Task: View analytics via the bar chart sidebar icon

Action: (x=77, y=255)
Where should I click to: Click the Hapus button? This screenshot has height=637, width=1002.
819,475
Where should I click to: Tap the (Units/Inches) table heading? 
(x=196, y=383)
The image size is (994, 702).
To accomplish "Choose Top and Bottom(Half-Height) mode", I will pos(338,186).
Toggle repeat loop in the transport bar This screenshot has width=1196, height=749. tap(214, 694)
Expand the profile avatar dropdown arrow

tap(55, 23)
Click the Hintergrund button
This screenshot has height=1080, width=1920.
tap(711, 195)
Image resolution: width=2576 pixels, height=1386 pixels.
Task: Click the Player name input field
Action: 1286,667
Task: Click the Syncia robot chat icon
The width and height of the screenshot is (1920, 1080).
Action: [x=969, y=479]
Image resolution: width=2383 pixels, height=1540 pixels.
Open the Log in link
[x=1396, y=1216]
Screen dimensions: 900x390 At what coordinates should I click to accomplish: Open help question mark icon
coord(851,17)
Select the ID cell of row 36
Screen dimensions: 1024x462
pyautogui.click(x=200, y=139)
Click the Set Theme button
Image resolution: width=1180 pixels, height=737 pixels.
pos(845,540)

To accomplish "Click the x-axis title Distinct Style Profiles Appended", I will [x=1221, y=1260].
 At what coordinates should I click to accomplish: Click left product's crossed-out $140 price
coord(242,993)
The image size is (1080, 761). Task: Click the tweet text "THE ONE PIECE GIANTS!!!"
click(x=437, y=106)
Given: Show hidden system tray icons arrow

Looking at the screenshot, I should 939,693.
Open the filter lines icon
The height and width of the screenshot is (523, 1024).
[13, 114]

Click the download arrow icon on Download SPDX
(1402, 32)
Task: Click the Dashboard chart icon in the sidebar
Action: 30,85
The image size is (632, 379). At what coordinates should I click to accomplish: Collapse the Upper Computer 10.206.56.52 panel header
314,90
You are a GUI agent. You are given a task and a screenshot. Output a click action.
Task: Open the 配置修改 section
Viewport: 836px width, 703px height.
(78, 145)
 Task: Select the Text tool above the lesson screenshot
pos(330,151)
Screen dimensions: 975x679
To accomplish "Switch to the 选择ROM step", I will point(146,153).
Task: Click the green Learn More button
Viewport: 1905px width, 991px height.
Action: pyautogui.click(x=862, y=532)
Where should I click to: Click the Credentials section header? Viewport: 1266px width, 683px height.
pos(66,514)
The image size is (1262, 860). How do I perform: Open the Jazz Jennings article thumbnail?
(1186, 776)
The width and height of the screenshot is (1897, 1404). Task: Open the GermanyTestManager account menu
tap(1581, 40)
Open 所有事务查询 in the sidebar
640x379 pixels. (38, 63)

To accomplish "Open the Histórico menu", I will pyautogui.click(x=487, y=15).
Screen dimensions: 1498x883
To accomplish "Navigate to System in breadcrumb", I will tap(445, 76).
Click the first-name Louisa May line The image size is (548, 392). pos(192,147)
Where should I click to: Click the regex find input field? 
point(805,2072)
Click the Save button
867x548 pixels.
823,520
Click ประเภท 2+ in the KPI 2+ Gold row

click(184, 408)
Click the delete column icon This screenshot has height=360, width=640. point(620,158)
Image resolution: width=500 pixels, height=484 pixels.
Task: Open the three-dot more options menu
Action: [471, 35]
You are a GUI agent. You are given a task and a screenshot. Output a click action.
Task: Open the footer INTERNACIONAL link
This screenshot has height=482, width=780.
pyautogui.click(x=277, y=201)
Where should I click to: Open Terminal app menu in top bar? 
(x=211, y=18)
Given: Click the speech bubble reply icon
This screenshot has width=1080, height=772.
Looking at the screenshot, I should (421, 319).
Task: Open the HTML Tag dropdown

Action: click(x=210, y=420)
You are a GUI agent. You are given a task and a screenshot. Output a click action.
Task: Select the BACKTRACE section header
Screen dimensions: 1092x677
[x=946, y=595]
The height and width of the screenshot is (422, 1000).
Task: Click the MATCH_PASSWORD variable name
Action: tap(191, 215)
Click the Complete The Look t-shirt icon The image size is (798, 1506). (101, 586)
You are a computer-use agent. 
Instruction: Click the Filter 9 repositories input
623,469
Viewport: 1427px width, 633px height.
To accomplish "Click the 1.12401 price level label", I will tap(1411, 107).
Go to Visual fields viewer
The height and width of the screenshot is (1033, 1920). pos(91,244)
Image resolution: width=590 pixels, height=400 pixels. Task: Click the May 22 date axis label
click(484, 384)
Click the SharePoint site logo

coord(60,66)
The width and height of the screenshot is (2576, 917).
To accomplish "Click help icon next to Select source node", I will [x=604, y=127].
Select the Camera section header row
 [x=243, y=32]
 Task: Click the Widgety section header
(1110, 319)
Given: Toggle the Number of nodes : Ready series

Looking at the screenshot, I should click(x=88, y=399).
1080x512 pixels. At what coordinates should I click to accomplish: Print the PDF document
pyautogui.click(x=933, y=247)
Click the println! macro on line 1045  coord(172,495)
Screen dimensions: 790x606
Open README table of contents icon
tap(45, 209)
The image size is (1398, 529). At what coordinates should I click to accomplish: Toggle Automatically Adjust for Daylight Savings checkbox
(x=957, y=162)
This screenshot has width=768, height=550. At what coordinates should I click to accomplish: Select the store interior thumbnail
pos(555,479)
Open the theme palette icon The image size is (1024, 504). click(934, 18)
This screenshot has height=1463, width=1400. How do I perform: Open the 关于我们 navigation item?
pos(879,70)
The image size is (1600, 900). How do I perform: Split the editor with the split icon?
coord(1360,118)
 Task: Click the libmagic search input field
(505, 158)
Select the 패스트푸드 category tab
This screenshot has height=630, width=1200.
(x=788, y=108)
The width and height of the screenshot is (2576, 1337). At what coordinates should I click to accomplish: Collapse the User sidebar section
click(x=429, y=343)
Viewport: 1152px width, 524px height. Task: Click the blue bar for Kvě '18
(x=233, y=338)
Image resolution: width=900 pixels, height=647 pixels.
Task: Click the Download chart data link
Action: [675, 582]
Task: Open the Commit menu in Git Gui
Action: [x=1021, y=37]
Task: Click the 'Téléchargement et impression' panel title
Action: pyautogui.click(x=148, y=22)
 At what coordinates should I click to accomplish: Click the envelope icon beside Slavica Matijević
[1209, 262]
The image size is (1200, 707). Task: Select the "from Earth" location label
====
Render the data from the line containing "At what coordinates should I click to accomplish: Click left" through the line containing "click(x=437, y=106)" as a numbered list, leaving out any blank lines.

1.  At what coordinates should I click to accomplish: Click left product's crossed-out $140 price
2. coord(242,993)
3. The image size is (1080, 761). Task: Click the tweet text "THE ONE PIECE GIANTS!!!"
4. click(x=437, y=106)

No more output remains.